Djupe viajava de comboio para ver os jogos e levava de resto uma vida espartana, conta ainda o amigo. Viveu toda a vida num apartamento de três assoalhadas, embora fosse proprietário de uma urbanização de apartamentos nos arredores de Malmoe. «Era um milionário mas vivia de forma muito económica», diz Karlsson, que numa outra entrevista, ao jornal Sydsvenskan, resume assim o amigo: «Era um peixe estranho no aquário.»

Então, Djupe deixou ao Malmoe a tal urbanização, que  tem 24 apartamentos, todos alugados. É o seu principal bem e de acordo com a imprensa sueca está avaliado em 14.6 milhões de coroas suecas, algo como 1.5 milhões de euros. Mas o testamento descreve também os outros bens que deveriam ser leiloados, que incluem a sua mobília e vários quadros, incluindo um que se chama «Grindslanten». Uma obra do pintor sueco August Malmstrom, embora o mais provável é que esta na posse de Djupe seja apenas uma cópia. Mas há mais. «Deixo ao Malmoe todos os meus livros de futebol e os meus recortes de jornais», disse.

A contrapartida que Djupe pedia era que fosse criada uma fundação, a ser gerida pela administração do clube, e que parte do dinheiro revertesse para a formação do Malmoe. O «Fundo Memorial Gunnar Djupe», destinado a apoiar «jovens jogadores talentosos que tenham demonstrado boa camaradagem».

Os bens de Djupe já foram entretanto vendidos em leilão. E agora o jornal Sydsvenskan diz que o processo de avaliação e processamento da herança, que decorreu no tribunal de Kalmar, está concluído. Há apenas um último procedimento legal. Como Gunnar Djupe não tinha herdeiros, se não houvesse testamento os seus bens teriam sido encaminhados para o Fundo Sueco de Heranças, que atribui esse dinheiro a vários tipos de organizações. Esse fundo, acrescenta o jornal, ainda pode reclamar.

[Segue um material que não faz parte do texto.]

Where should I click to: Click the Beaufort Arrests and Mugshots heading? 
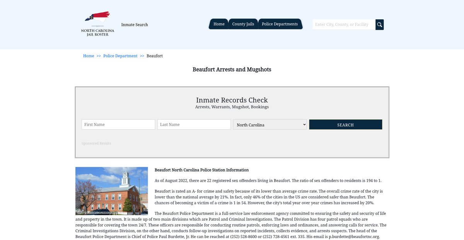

Entretanto, o Malmoe ainda não decidiu o que fará à herança. Antes de mais, agradeceu, lembrando a memória do adepto benfeitor. «Ele seguiu o Malmoe durante muitos anos e deu-se com alguns dos antigos jogadores. Nunca esteve formalmente ligado ao clube, mas foi um adepto genuíno», afirmou o presidente do clube, Hakan Jepsson, ao «Expressen», em novembro passado.

Depois, o dirigente explicou que o clube ainda terá de ver como gere a herança. «Não se trata de fazer entrar dinheiro na nossa conta, mas de uma propriedade com inquilinos, com cuja gestão temos de lidar», afirmou. «Mas é um ótimo princípio. Sempre trabalhámos muito a formação e queremos continuar a desenvolver jovens talentos. Ainda não discutimos em que moldes», acrescentou.